If you use something less frequently then place it in the harder to reach cupboards. If you use something daily, never put something in front of it.
2. Move Shelves
So many people forget that most kitchen shelves move up and down, so use this to your advantage. Move shelving up by the side of your cooker to fit tall oils and vinegars – if you’re storing small/shorter items, move shelving down so you can utilise the space below or above.
3. Occasional Items
In kitchen terms, this means crockery that is only used at dinner parties, excess glasses taking up prime spots in your cupboards, the bread maker, or the chocolate fountain that only comes out at birthdays. Label them neatly and then store these items elsewhere – in the garage, store cupboard or under the stairs perhaps.
Use your daily space for the items that are constantly being used.
4. Tea and Coffee Station
It makes no sense doing three laps of the kitchen just to make a coffee. Your mugs and cups should be in a cupboard above your kettle, next to your tea and coffees, and if the cutlery drawer isn’t practically placed near this then a little jar of extra teaspoons should be placed neatly with your mugs too.
Streamlining your mornings (especially when it comes to your first coffee of the day!) will make everything more efficient and save you time.
5. Look With Fresh Eyes
If your work surfaces are covered in bits and bobs you will never truly feel organised. Take a look at your space with fresh eyes – what is in your cupboards that you don’t need anymore? What is taking precedence over the items you need to put away? I bet with these fresh eyes you will see things you haven’t even noticed for months.

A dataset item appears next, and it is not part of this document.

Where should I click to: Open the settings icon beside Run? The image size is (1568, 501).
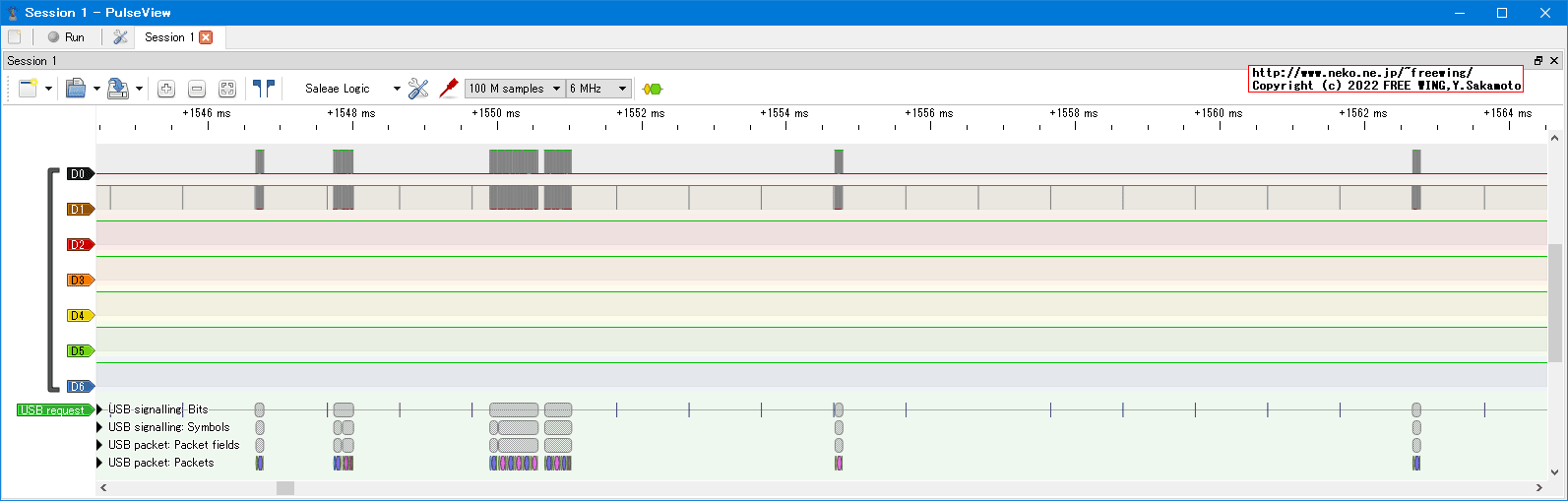coord(120,37)
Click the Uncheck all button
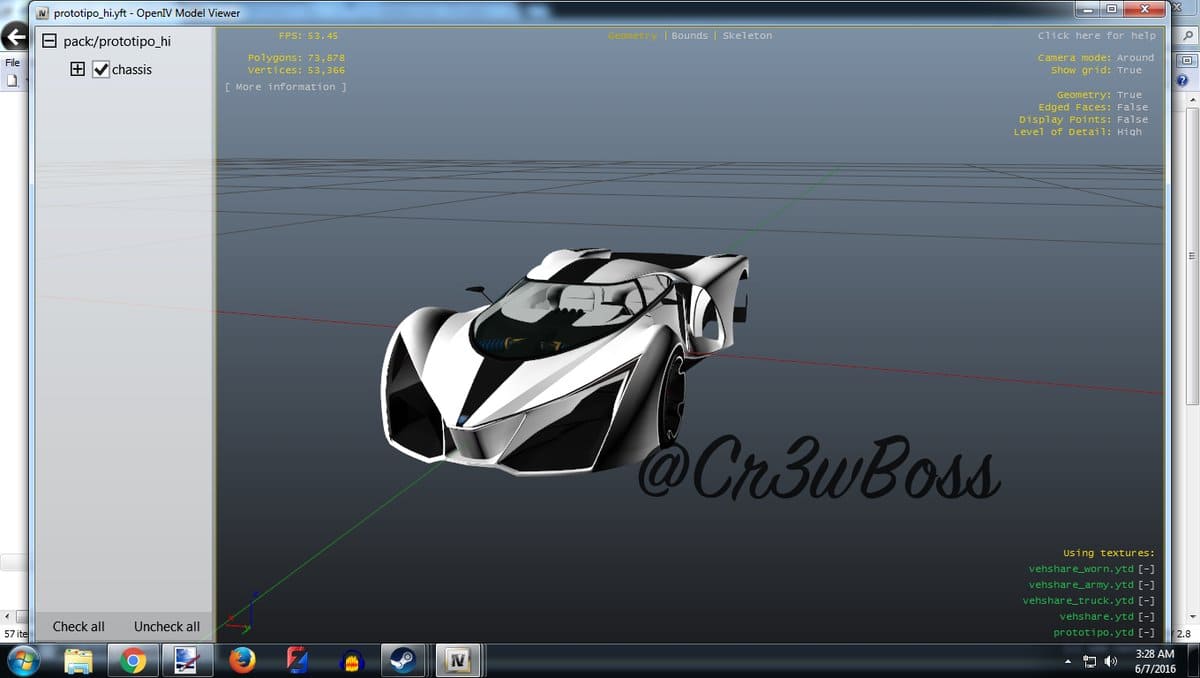The width and height of the screenshot is (1200, 678). 166,627
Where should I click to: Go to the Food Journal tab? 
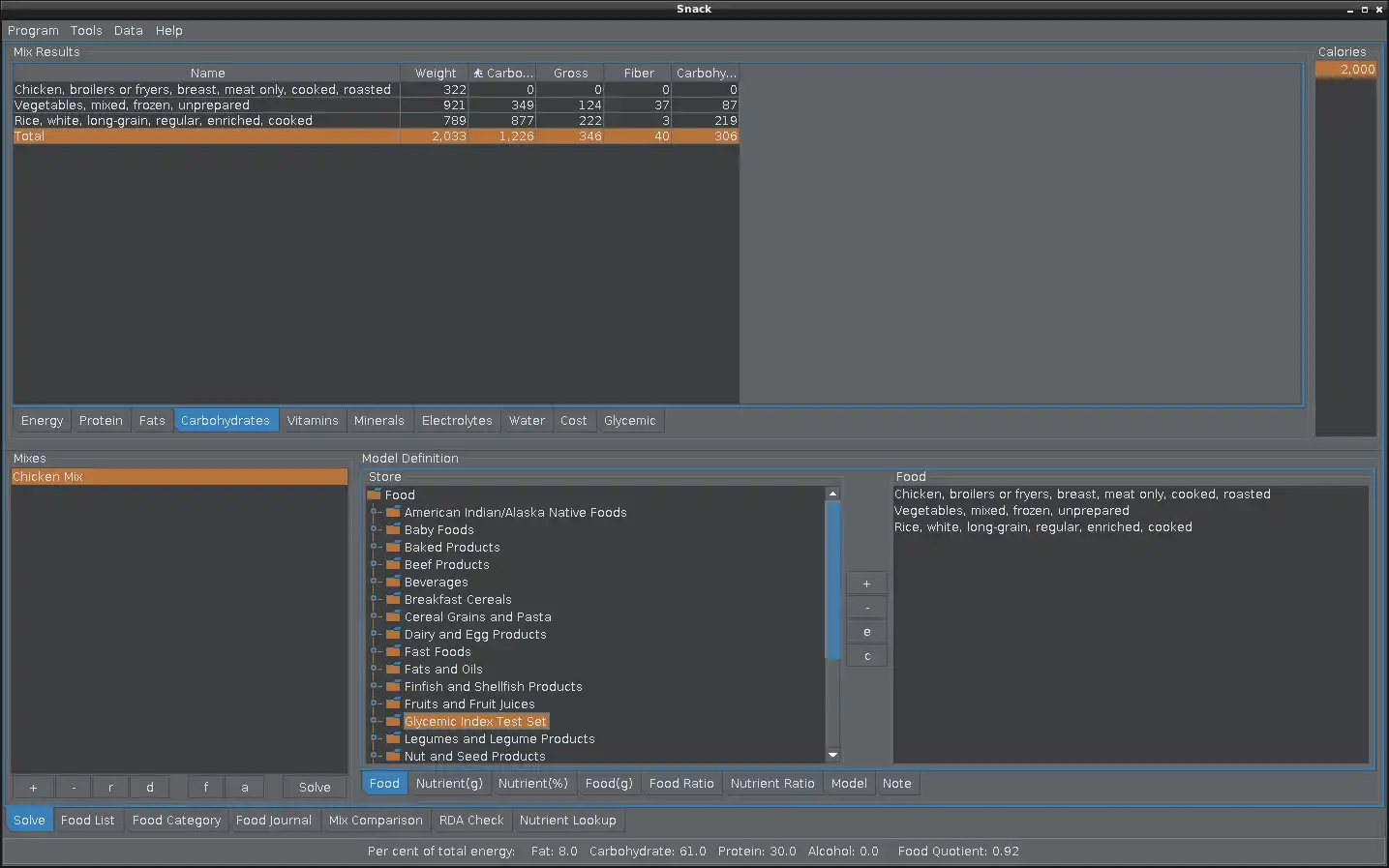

It’s like being mindful of your space… it will be a sudden eye opener for many who are simply trying to get out of the house each day with no time to spare!
6. How Many Do You Need?
There is no real need for spares and triples of utensils and crockery (unless we go through them extremely frequently), yet our drawers are cluttered with multiples of everything.
How many wooden spoons do have? Mixing bowls? Mugs? These are some of the main culprits I see so many of, yet they just aren’t being used.

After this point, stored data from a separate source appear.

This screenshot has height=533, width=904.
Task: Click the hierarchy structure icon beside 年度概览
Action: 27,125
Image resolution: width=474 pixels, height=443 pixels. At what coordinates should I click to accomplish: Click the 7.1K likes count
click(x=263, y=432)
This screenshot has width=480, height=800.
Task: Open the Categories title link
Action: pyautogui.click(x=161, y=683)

Be realistic. Can you live without three spatulas?
7. Your Home Is Not A Shop
I’m not quite sure why we all panic about running out of certain foods when there are, for most people, a mass of shops on every corner. In an absolute disaster we could find what we need pretty easily I suspect.
Learn to have just enough at home and not enough to last the next 6 months. You shouldn’t have to search for storage in your home to house the 20 bottles of almond milk – chances are you will end up with a cupboard of expired goods.

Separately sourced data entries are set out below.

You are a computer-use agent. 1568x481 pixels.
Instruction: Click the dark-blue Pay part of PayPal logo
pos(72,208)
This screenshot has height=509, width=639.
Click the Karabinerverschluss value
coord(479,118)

If you shop online, have a regular shopping list and perhaps even a fortnightly or monthly one. It will be obvious to you what you need more regularly. And always check your cupboards before you shop!
8. A Gadget Should Be Useful
How many times do you reach for a knife when cutting an avocado, chopping an apple or slicing an egg?
I believe most people do, and therefore the avocado dicer, the apple corer and the egg slicer become redundant. In the 50’s they managed fine with just a knife.
And if you’re looking to have less and appreciate more, we can all use this way of thinking to simplify and streamline our lives.
9. Jars Or No Jars?
There has been an enormous trend of transferring every food you buy into jars. I have a few things to say about this.
- You are causing some extra work here. So if you are going to do this then please know that it’s a big commitment – you transfer, you label, add the use by date and then when you get to the last of the contents you tip them out, pour the new ones in, add the old back on top so you use it first, replace the date etc etc… you can see where I’m going with this. This is more than just a visual addition to your kitchen – it’s extra work.
- You still have to store the refills that don’t fit in the jars, because chances are it’s not all going to fit!
- If you are putting the jars anywhere other than a display shelf then they are not the most space efficient. Stored in cupboards they can be cumbersome and awkward.
I would suggest using square jars so you can store them more efficiently and perhaps only use them for certain foods and not everything in your cupboards. And don’t forget to work out how many you need before buying them.
10. The Biggest Tip Of All
Sometimes the easiest tip of all is the simplest.
If you feel your kitchen is stressing you out, you’ve tried and tried to tidy but before you know it it’s back to how it was… then you probably just have too much stuff – too much for the space you have and too much to be able to organise it sufficiently.
Prioritise what you need – what do you have doubles of? What do you never actually use but keep just in case? What takes up room but doesn’t deserve it and how many people are you catering for in comparison to how many people actually live in and frequent your home?